▶ What the exercise asks
Reproduce the rows from the line with "You are a computer-use agent. Screen" to the line with "This screenshot has height=423, width=644.", swapping "brand" for "logo" and keeping everything else the same. Omit the pictures.

[Document and screenshot pointing rows]
═══
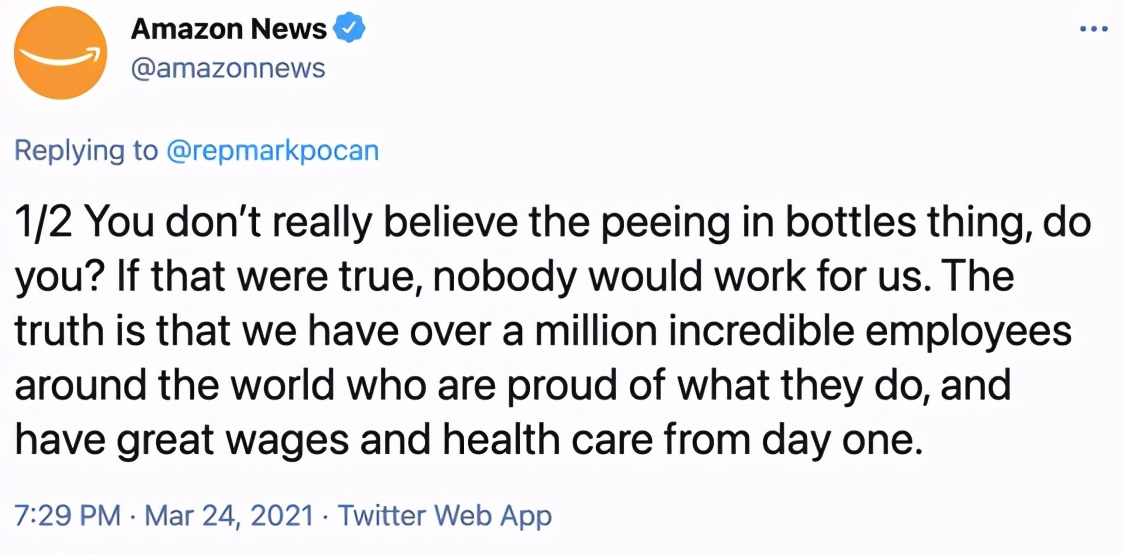Click the blue verified checkmark badge

tap(348, 29)
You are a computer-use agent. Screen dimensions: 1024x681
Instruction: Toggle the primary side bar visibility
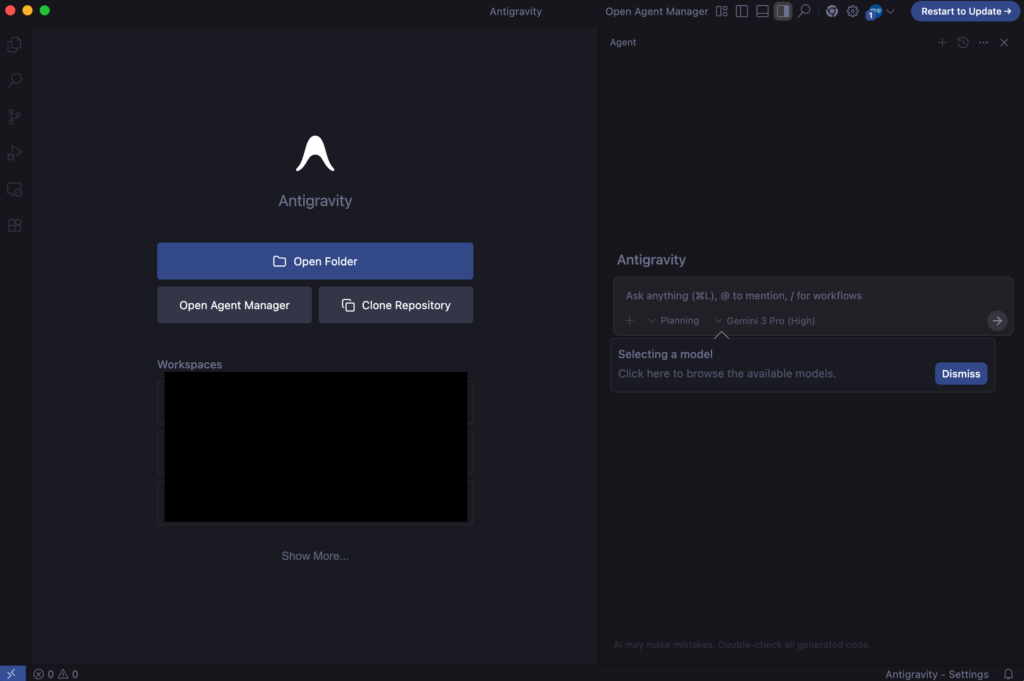coord(741,12)
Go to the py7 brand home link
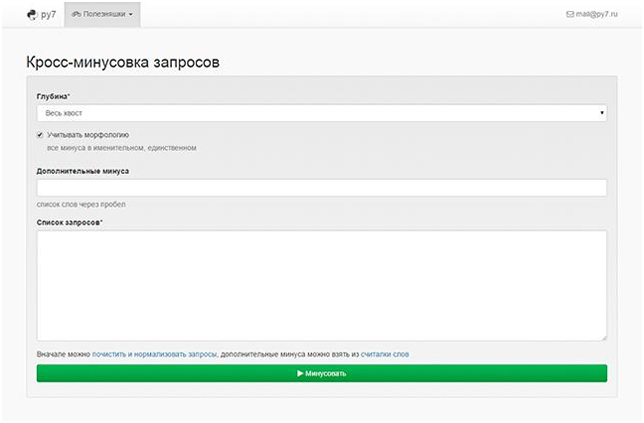This screenshot has height=423, width=644. 41,14
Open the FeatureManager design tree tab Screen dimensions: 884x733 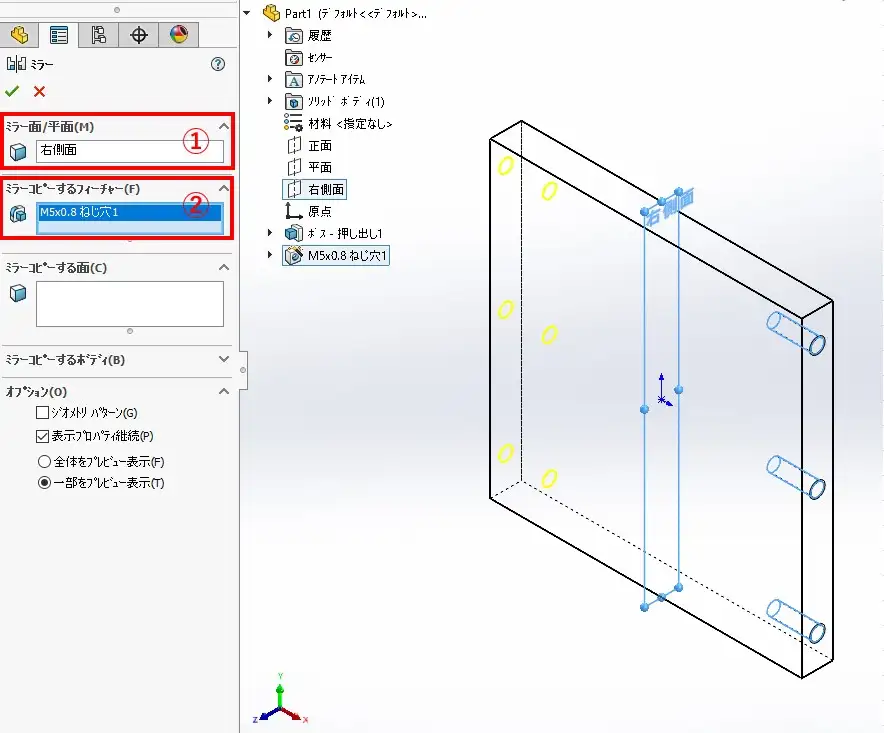(x=19, y=35)
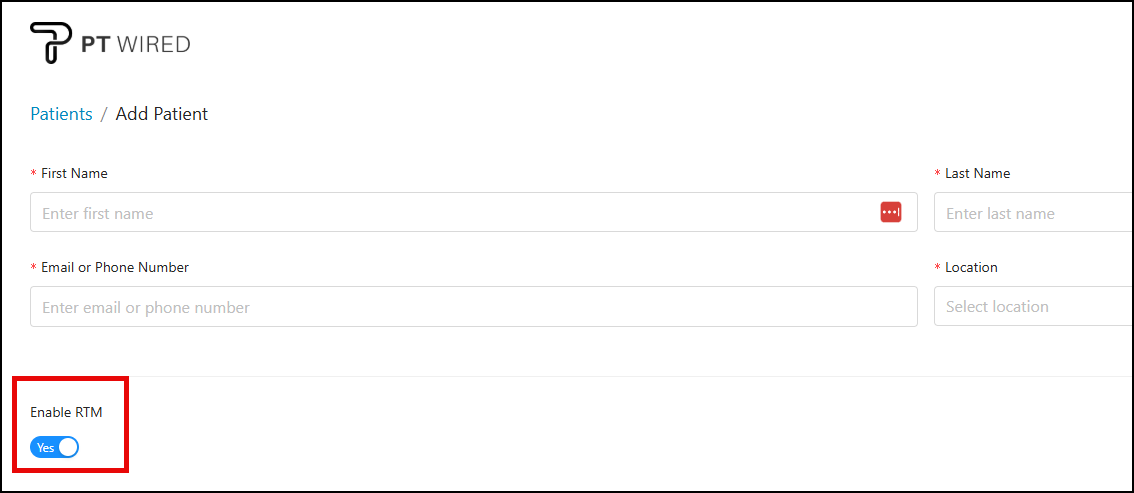Image resolution: width=1134 pixels, height=493 pixels.
Task: Click the asterisk beside Email or Phone Number
Action: tap(34, 268)
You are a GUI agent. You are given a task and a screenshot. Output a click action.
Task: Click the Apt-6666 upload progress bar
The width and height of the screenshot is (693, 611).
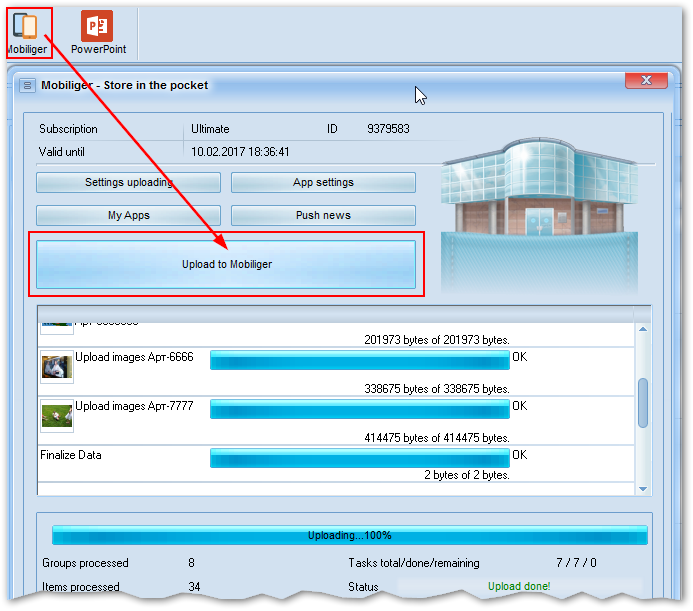point(359,360)
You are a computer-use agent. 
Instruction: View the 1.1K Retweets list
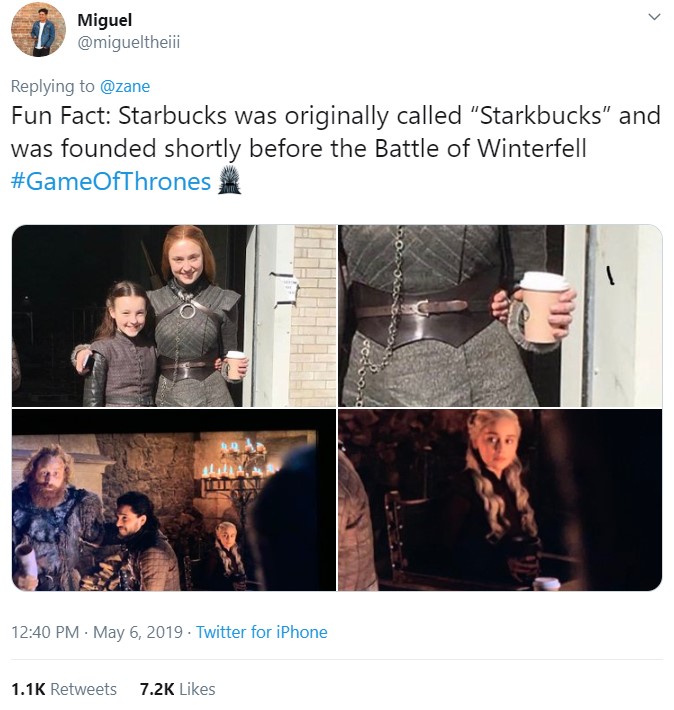click(x=64, y=689)
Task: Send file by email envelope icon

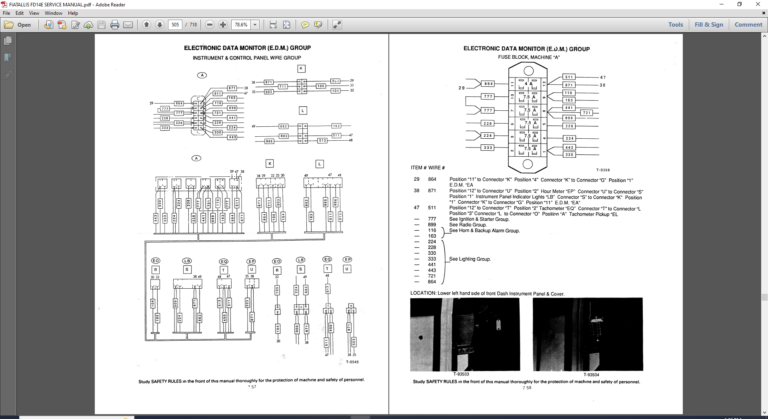Action: click(128, 24)
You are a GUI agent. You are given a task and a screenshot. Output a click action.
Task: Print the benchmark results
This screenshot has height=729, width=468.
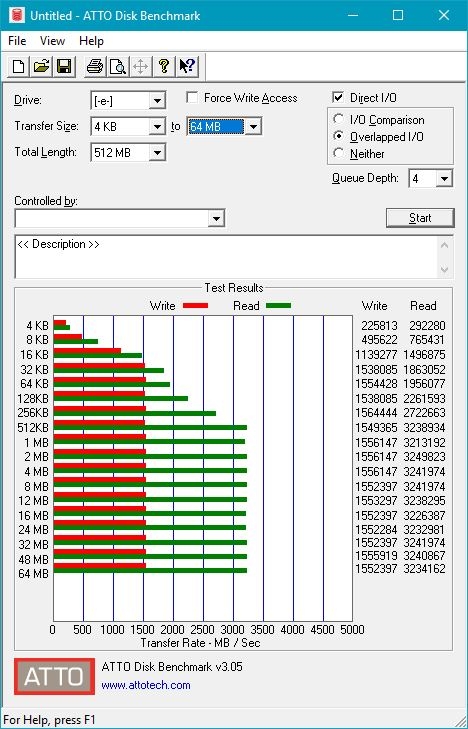(x=95, y=66)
═══
▶ Problem solution
You are a computer-use agent. Screen dimensions: 1024x681
Instruction: Toggle the primary side bar visibility
coord(741,12)
Go to the py7 logo home link
This screenshot has height=423, width=644. 41,14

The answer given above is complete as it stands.